超图谱理论中若干问题的研究

The main goal of this project is the research on the structure properties of uniform hypergraphs or directed uniform hypergraphs in virtue of the spectrum of hypergraphs, which are based on tensors eigenvalues theory. Some applications of the spectrum of hypergraphs on hypergraph partitioning will be also studied. Analytic methods, nonlinear optimization methods, tensor theory, some combinatorial methods concerning structure of uniform hypergraphs will be comprehensively used in this project. The main content of this proposal contains the following. Firstly, the extremal problems of spectrum will be studied by determining the extremal value of Laplace spectral radii of hypertrees, or of general hypergraphs, considering the extremal spectrum problems of hypergraphs with given chromatic number, or with given edge number. Secondly, to generalize some properties of several tensors of hypergraphs, the definition of the gereralized Laplace tensor of uniform hypergraph will be raised and studied. Thirdly, the relationship between the spectrum of the normalized Laplace tensor and the structure properties of uniform hypergraphs will be studied; we also explore the applications of normalized Laplace spectrum, or its H-eigenvalues and Z-eigenvalues in the partitioning problems of uniform hypergraphs.

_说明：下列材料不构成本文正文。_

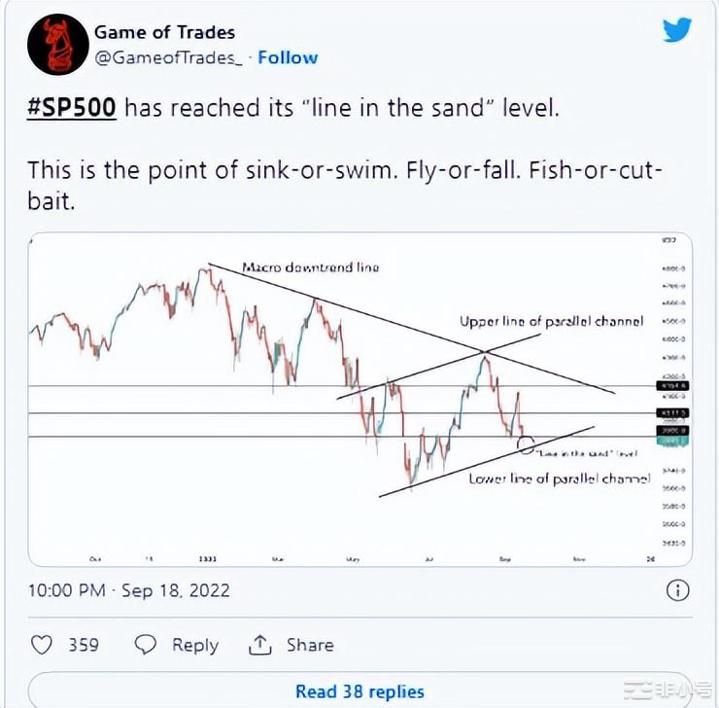Open the #SP500 hashtag link
This screenshot has width=719, height=708.
pyautogui.click(x=72, y=107)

本项目拟借助张量谱理论开展一致超图或有向一致超图谱问题的研究,同时开展超图谱在超图划分中的应用研究,拟综合运用分析不等式、非线性优化、张量代数以及超图结构分析等方法开展研究工作。具体研究内容如下(1)超图谱极值问题：超树与一般超图的Laplace谱半径的极值与极图刻画问题,色数或边数固定超图邻接谱半径的极值问题;(2)提出并研究超图以及有向超图的广义Laplace张量谱,试图从形式上统一几类超图张量谱的一些结论,进一步借此开展一般张量谱的性质研究;(3)超图的normalized Laplace谱问题：研究超图的normalized Laplace谱性质与超图的其他结构性质之间的关系,重点研究normalized Laplace谱或其H-谱、Z-谱在超图划分问题中的应用。

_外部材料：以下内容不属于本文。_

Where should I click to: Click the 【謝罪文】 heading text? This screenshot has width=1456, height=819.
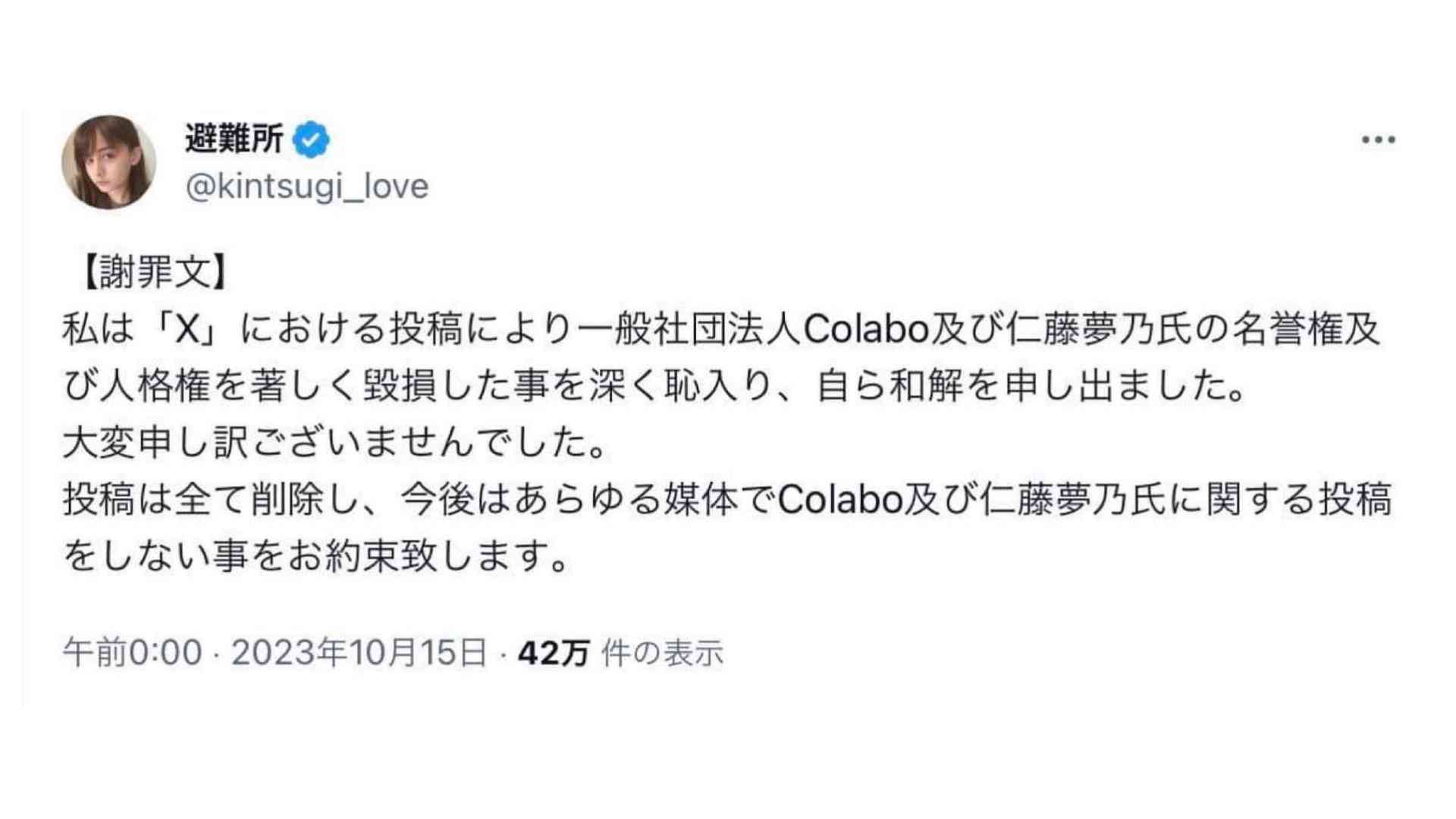point(152,273)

本项目的核心是基于张量谱理论开展一致超图或符号一致超图谱问题的研究,同时开展超图谱在超图划分中的应用研究。课题执行期间我们重点进行了超图谱极值问题的研究，刻画了最大度固定的一致超树的极值问题，同时刻画了赋权一致超图的谱极值问题；开展了符号超图的邻接谱和Laplace谱的研究；同时探讨了超图的均衡划分与谱半径的不等式关系； 充分使用张量特征值理论, 得到了谱半径的一些上、下界, 得到了邻接谱半径与超图的其他参数之间的关系。项目执行期间所取得的理论成果丰富了超图谱理论。.项目执行期间我们积极进行学术交流，多次参加学会的线上或线下学术交流会，同时邀请多位知名教授为课题的进展提供咨询和指导，开展多次学术讲座。项目执行期间课题组共培养8名研究生。